On St Patrick's Day 2020, Taoiseach Leo Varadkar announced that Ireland was locking down. Our lives, purpose and favourite pastime as Irish people - meeting each other - stopped overnight.
Throughout that dark time, the GAA was at the centre of the country's fightback against covid-19. From the start, thousands of volunteers delivered food and medicine to vulnerable neighbours and friends during lockdown. Croke Park and other major stadia transformed into testing centres; the Association went online to keep people connected and became a beacon of hope.

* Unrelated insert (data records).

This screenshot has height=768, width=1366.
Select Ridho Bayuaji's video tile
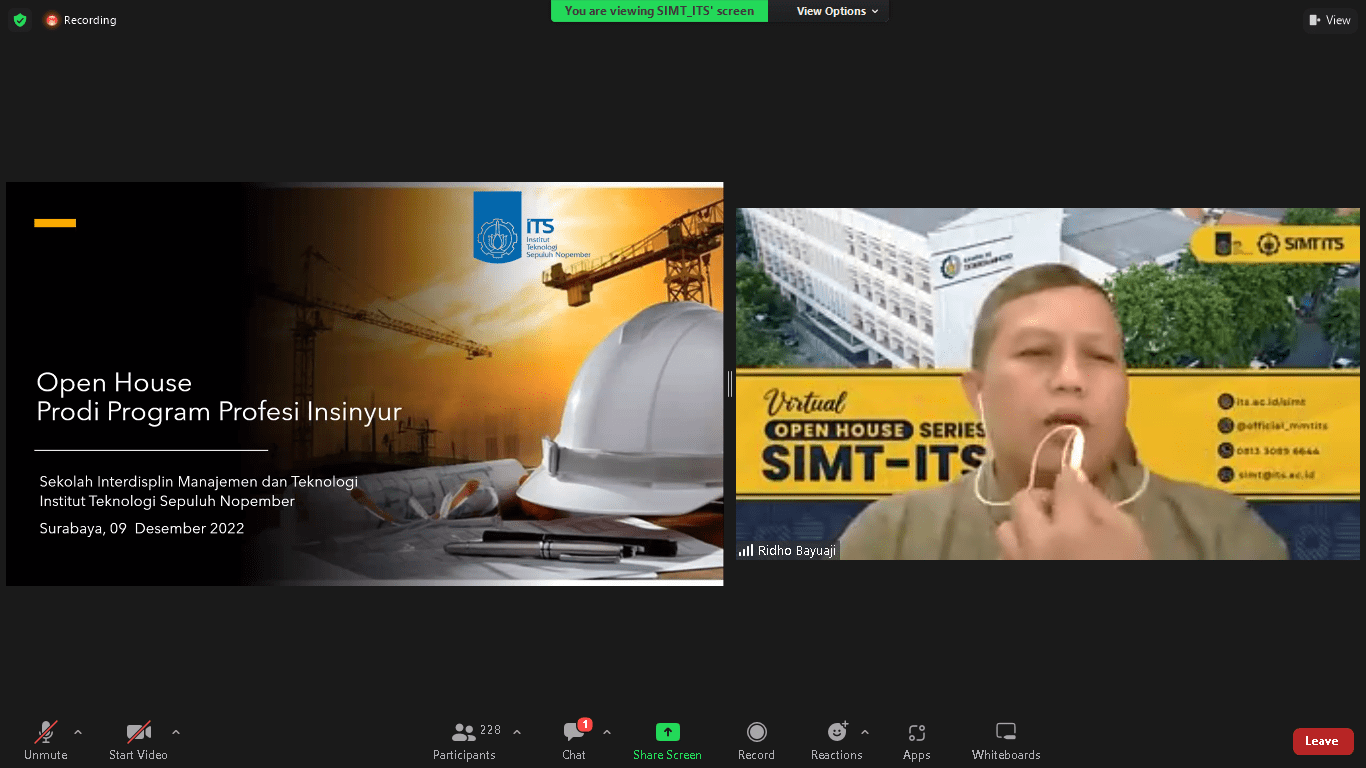click(1047, 384)
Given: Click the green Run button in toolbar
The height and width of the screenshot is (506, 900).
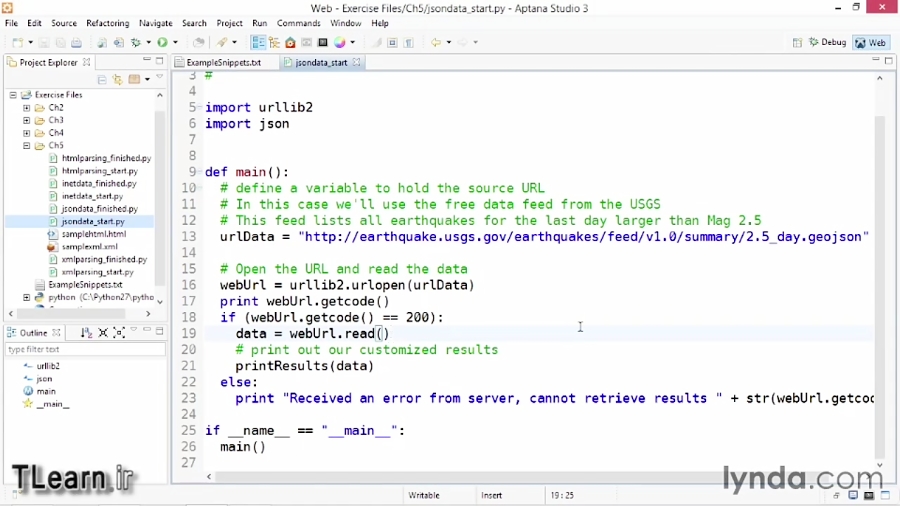Looking at the screenshot, I should tap(162, 43).
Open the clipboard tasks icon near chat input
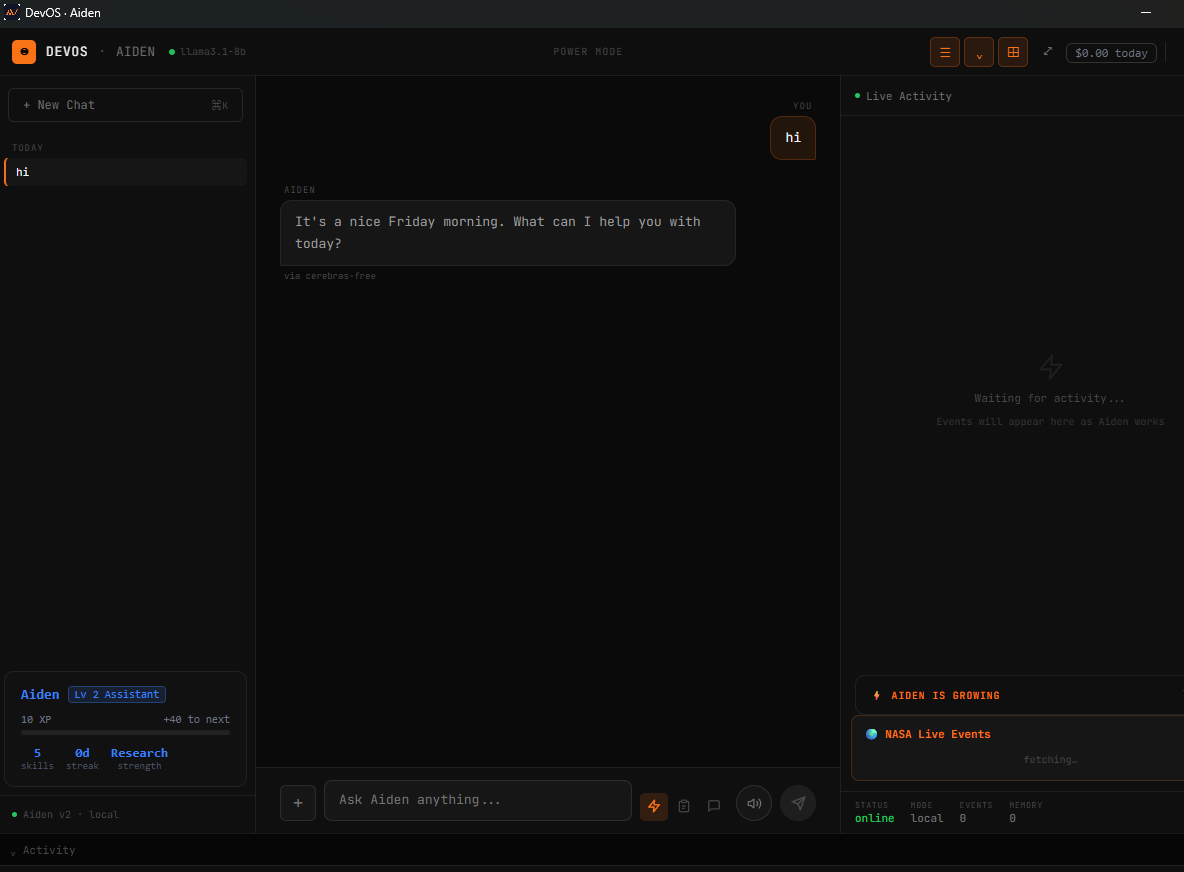Screen dimensions: 1184x872 click(684, 806)
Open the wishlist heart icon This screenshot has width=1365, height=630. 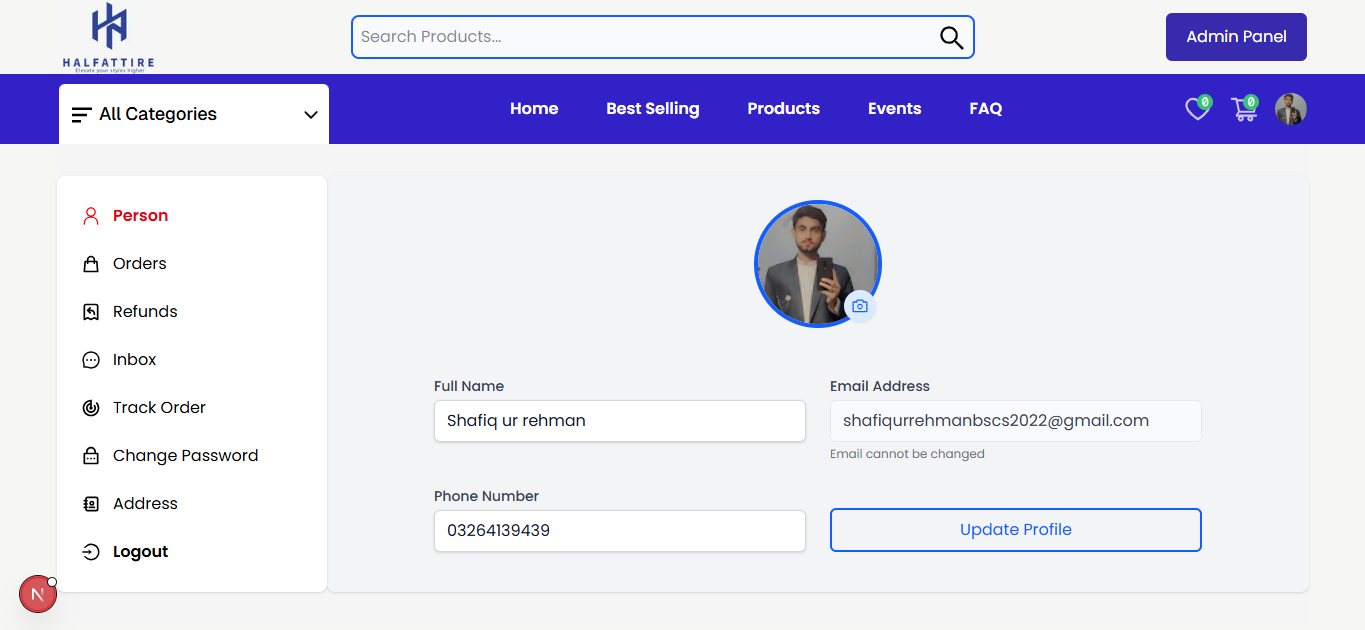(x=1197, y=110)
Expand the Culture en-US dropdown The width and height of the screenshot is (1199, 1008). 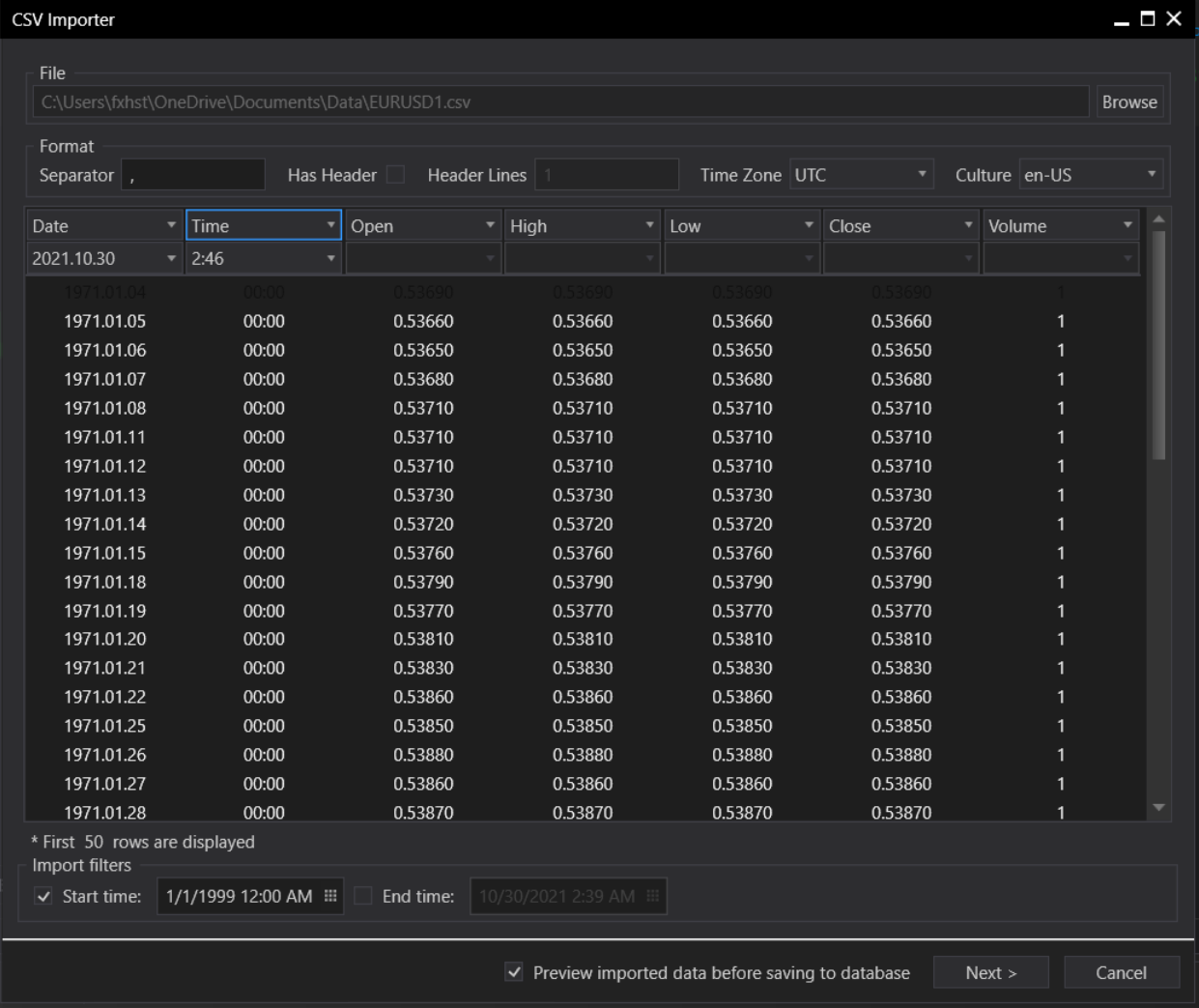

As the Association itself faced financial ruin, its members had their own life and death struggles to contend with. Niall Murphy, of Antrim GAA, was in a coma for sixteen days fighting the virus, and camogie player Marianne Walsh spent her cancer recovery amid strict lockdowns, only dreaming of one day playing for her club again. Hurler Domhnall Nugent battled intense isolation as he recovered from addiction issues. And when championships were shut down after celebrations threatened the association's reputation, uncertainty hung in the air.
But through it all, GAA people rallied. Their stories, and the story of the GAA itself, now need to be told.
About the Author
Damian Lawlor is a bestselling author and sports broadcaster with RTÉ. He comes from Kilruane in County Tipperary and lives with his family in Naas, County Kildare.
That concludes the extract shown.